**WHAT TO PRODUCE**.
Your task is to transcribe the entries exactly.

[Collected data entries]

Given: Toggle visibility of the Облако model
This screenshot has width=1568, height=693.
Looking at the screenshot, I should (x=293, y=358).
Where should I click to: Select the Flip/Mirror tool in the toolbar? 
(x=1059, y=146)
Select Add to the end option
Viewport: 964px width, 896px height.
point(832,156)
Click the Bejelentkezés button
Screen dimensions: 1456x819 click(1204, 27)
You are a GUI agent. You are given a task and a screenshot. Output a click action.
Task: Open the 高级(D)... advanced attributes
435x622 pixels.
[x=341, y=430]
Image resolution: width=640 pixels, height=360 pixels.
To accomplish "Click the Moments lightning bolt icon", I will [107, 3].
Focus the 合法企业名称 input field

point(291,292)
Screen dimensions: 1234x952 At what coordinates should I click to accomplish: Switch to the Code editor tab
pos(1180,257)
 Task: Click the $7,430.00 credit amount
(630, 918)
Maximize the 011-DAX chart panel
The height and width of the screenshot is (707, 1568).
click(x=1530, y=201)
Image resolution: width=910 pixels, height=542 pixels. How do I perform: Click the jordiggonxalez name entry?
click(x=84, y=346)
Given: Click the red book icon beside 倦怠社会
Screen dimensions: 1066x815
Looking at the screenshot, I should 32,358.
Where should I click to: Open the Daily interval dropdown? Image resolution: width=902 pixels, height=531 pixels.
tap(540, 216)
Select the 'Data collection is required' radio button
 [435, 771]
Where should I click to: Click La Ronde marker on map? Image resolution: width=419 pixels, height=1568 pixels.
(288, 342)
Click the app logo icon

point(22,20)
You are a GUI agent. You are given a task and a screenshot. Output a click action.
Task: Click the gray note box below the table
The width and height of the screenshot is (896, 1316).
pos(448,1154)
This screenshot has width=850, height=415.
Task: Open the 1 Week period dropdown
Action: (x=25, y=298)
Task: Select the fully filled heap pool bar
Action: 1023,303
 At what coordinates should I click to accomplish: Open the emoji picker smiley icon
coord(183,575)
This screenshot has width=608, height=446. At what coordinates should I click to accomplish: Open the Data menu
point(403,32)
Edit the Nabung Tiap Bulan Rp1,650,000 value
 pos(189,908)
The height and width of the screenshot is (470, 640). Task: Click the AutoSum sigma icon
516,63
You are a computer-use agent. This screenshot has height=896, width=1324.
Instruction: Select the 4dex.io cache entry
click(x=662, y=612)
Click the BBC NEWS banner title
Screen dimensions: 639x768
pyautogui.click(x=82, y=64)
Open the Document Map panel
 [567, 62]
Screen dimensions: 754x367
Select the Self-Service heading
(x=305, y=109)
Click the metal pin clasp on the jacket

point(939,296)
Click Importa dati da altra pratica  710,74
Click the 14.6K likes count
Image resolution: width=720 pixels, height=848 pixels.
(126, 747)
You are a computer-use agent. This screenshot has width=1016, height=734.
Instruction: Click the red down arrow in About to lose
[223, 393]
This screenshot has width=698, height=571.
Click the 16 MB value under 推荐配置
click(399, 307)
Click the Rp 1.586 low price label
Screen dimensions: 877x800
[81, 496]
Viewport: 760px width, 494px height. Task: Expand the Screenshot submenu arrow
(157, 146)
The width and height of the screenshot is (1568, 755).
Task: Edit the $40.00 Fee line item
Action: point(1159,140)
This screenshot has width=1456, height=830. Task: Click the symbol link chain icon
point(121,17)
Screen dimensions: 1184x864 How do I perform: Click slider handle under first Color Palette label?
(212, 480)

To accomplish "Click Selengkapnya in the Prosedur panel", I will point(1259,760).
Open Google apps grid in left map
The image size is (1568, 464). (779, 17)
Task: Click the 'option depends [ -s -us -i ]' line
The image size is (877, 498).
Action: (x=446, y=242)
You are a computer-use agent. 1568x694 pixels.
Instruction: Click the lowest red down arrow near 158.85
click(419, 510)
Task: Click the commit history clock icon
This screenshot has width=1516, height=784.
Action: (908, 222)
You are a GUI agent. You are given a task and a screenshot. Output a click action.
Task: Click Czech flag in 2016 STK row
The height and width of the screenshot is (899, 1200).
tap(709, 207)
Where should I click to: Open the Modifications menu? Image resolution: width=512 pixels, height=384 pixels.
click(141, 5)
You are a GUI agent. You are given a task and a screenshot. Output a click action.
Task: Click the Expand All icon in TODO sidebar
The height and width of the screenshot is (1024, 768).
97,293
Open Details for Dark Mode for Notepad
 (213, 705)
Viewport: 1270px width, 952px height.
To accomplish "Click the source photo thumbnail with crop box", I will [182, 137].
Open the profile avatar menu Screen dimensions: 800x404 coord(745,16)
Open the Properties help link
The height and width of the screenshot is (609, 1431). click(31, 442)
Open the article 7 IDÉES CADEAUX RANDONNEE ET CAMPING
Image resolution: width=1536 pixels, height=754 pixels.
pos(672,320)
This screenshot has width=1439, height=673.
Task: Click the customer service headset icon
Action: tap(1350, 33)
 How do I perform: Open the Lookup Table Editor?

**RESULT FOR THIS EXERCISE**.
Given: Toggle visibility of the Облако model
This screenshot has width=1568, height=693.
Looking at the screenshot, I should (x=293, y=358).
Where should I click to: Select the Flip/Mirror tool in the toolbar? 
(x=1059, y=146)
Select Add to the end option
Viewport: 964px width, 896px height.
point(832,156)
Click the Bejelentkezés button
Screen dimensions: 1456x819 click(1204, 27)
You are a GUI agent. You are given a task and a screenshot. Output a click action.
Task: Open the 高级(D)... advanced attributes
435x622 pixels.
[x=341, y=430]
Image resolution: width=640 pixels, height=360 pixels.
To accomplish "Click the Moments lightning bolt icon", I will [107, 3].
Focus the 合法企业名称 input field

point(291,292)
Screen dimensions: 1234x952 At what coordinates should I click to accomplish: Switch to the Code editor tab
pos(1180,257)
 Task: Click the $7,430.00 credit amount
(630, 918)
Maximize the 011-DAX chart panel
The height and width of the screenshot is (707, 1568).
click(x=1530, y=201)
Image resolution: width=910 pixels, height=542 pixels. How do I perform: Click the jordiggonxalez name entry?
click(x=84, y=346)
Given: Click the red book icon beside 倦怠社会
Screen dimensions: 1066x815
Looking at the screenshot, I should 32,358.
Where should I click to: Open the Daily interval dropdown? Image resolution: width=902 pixels, height=531 pixels.
tap(540, 216)
Select the 'Data collection is required' radio button
 [435, 771]
Where should I click to: Click La Ronde marker on map? Image resolution: width=419 pixels, height=1568 pixels.
(288, 342)
Click the app logo icon

point(22,20)
You are a GUI agent. You are given a task and a screenshot. Output a click action.
Task: Click the gray note box below the table
The width and height of the screenshot is (896, 1316).
pos(448,1154)
This screenshot has width=850, height=415.
Task: Open the 1 Week period dropdown
Action: (x=25, y=298)
Task: Select the fully filled heap pool bar
Action: 1023,303
 At what coordinates should I click to accomplish: Open the emoji picker smiley icon
coord(183,575)
This screenshot has width=608, height=446. At what coordinates should I click to accomplish: Open the Data menu
point(403,32)
Edit the Nabung Tiap Bulan Rp1,650,000 value
 pos(189,908)
The height and width of the screenshot is (470, 640). Task: Click the AutoSum sigma icon
516,63
You are a computer-use agent. This screenshot has height=896, width=1324.
Instruction: Select the 4dex.io cache entry
click(x=662, y=612)
Click the BBC NEWS banner title
Screen dimensions: 639x768
pyautogui.click(x=82, y=64)
Open the Document Map panel
 [567, 62]
Screen dimensions: 754x367
Select the Self-Service heading
(x=305, y=109)
Click the metal pin clasp on the jacket

point(939,296)
Click Importa dati da altra pratica  710,74
Click the 14.6K likes count
Image resolution: width=720 pixels, height=848 pixels.
(126, 747)
You are a computer-use agent. This screenshot has width=1016, height=734.
Instruction: Click the red down arrow in About to lose
[223, 393]
This screenshot has width=698, height=571.
Click the 16 MB value under 推荐配置
click(399, 307)
Click the Rp 1.586 low price label
Screen dimensions: 877x800
[81, 496]
Viewport: 760px width, 494px height. Task: Expand the Screenshot submenu arrow
(157, 146)
The width and height of the screenshot is (1568, 755).
Task: Edit the $40.00 Fee line item
Action: point(1159,140)
This screenshot has width=1456, height=830. Task: Click the symbol link chain icon
point(121,17)
Screen dimensions: 1184x864 How do I perform: Click slider handle under first Color Palette label?
(212, 480)

To accomplish "Click Selengkapnya in the Prosedur panel", I will point(1259,760).
Open Google apps grid in left map
The image size is (1568, 464). (779, 17)
Task: Click the 'option depends [ -s -us -i ]' line
The image size is (877, 498).
Action: (x=446, y=242)
You are a computer-use agent. 1568x694 pixels.
Instruction: Click the lowest red down arrow near 158.85
click(419, 510)
Task: Click the commit history clock icon
This screenshot has width=1516, height=784.
Action: (908, 222)
You are a GUI agent. You are given a task and a screenshot. Output a click action.
Task: Click Czech flag in 2016 STK row
The height and width of the screenshot is (899, 1200).
tap(709, 207)
Where should I click to: Open the Modifications menu? Image resolution: width=512 pixels, height=384 pixels.
click(141, 5)
You are a GUI agent. You are given a task and a screenshot. Output a click action.
Task: Click the Expand All icon in TODO sidebar
The height and width of the screenshot is (1024, 768).
97,293
Open Details for Dark Mode for Notepad
 (213, 705)
Viewport: 1270px width, 952px height.
To accomplish "Click the source photo thumbnail with crop box", I will [182, 137].
Open the profile avatar menu Screen dimensions: 800x404 coord(745,16)
Open the Properties help link
The height and width of the screenshot is (609, 1431). click(31, 442)
Open the article 7 IDÉES CADEAUX RANDONNEE ET CAMPING
Image resolution: width=1536 pixels, height=754 pixels.
pos(672,320)
This screenshot has width=1439, height=673.
Task: Click the customer service headset icon
Action: tap(1350, 33)
 How do I perform: Open the Lookup Table Editor?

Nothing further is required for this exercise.